Cameroun : Manque à gagner de 31,5 milliards de FCFA pour les douanes au premier trimestre
L’effondrement des droits de sortie plombe le bilan global
L’analyse détaillée des postes de recettes démontre que cette contre-performance globale découle en priorité du fléchissement des taxes perçues sur les flux d’exportation. Les droits de sortie sur les produits locaux n’ont rapporté que 15,2 milliards de francs CFA sur les trois premiers mois de l’année, contre une cible programmée de 30,8 milliards de francs CFA.
Ce segment affiche des indicateurs particulièrement bas :
- Un taux de réalisation sectoriel de seulement 49,4 %.
- Un déficit spécifique de 15,6 milliards de francs CFA, représentant près de la moitié de l’écart budgétaire global de la DGD.
- Une baisse de 47,6 % par rapport au premier trimestre 2025, période durant laquelle les droits de sortie avaient généré 29 milliards de francs CFA.
Cette forte baisse des prélèvements à l’exportation pourrait traduire une contraction en valeur des marchandises exportées soumises à taxation, des réajustements structurels dans la nature des produits expédiés ou des goulets d’étranglement dans le dédouanement.
La fiscalité à l’importation maintient le cap
À l’inverse du secteur des exportations, les indicateurs liés à l’importation affichent une dynamique positive. Les droits de douane purs ont progressé de 8,6 % pour s’établir à 102,7 milliards de francs CFA. Parallèlement, la TVA appliquée à l’importation a bondi de 5,8 %, générant une enveloppe de 119,1 milliards de francs CFA.
Au total, ces deux leviers d’importation ont généré un surplus de 14,6 milliards de francs CFA par rapport au premier trimestre 2025. Toutefois, cette poussée des importations n’a pas suffi à éponger le déficit du secteur exportateur. La situation a également été fragilisée par le recul des droits d’accises, arrêtés à 13,9 milliards de francs CFA (contre 16,6 milliards un an plus tôt), soit un repli de 16,3 % et un taux de réalisation de 78,1 % face à l’objectif de 17,8 milliards de francs CFA.
L’Analyse IBA
Le repli des recettes douanières camerounaises au premier trimestre 2026 met en lumière un paradoxe persistant des économies de la sous-région : la vulnérabilité fiscale face aux chocs du commerce extérieur. L’effondrement de près de 48 % des droits de sortie est un signal d’alarme macroéconomique majeur.
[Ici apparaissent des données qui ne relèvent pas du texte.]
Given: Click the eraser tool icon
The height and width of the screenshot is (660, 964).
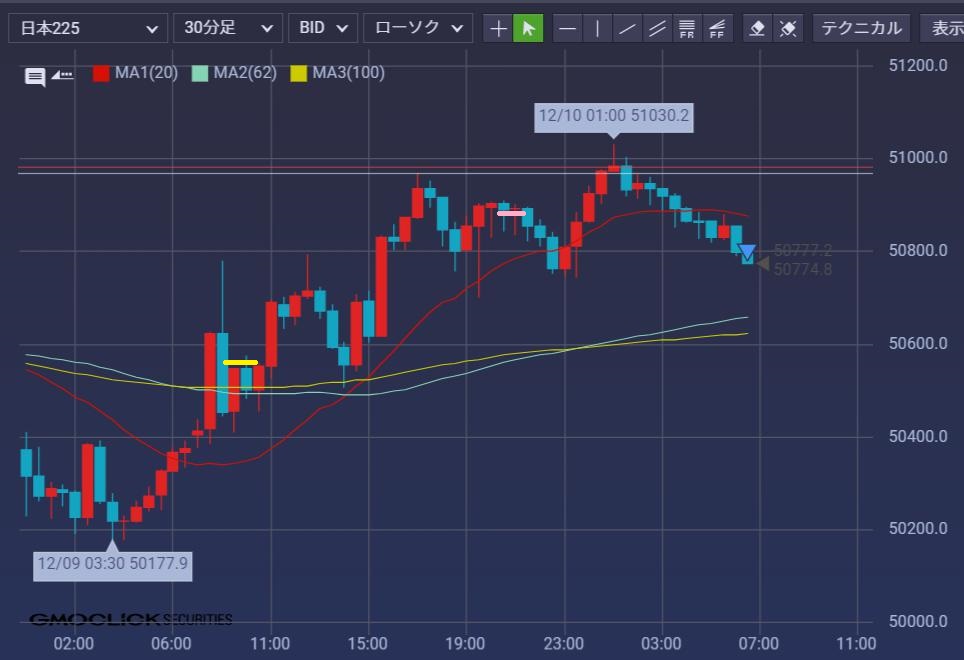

Il peut révéler soit une baisse des cours mondiaux des matières premières exportées par le Cameroun, soit l’impact direct des politiques d’interdiction ou de restriction des exportations de produits bruts (comme le bois en grumes) au profit de la transformation locale. Si cette seconde hypothèse se confirme, le manque à gagner fiscal immédiat cache en réalité une mutation structurelle positive à long terme. En revanche, la progression continue des recettes à l’importation (droits de douane et TVA) prouve que la dépendance du pays vis-à-vis des marchés extérieurs pour sa consommation demeure élevée, compliquant les ambitions de substitution aux importations prônées par Yaoundé.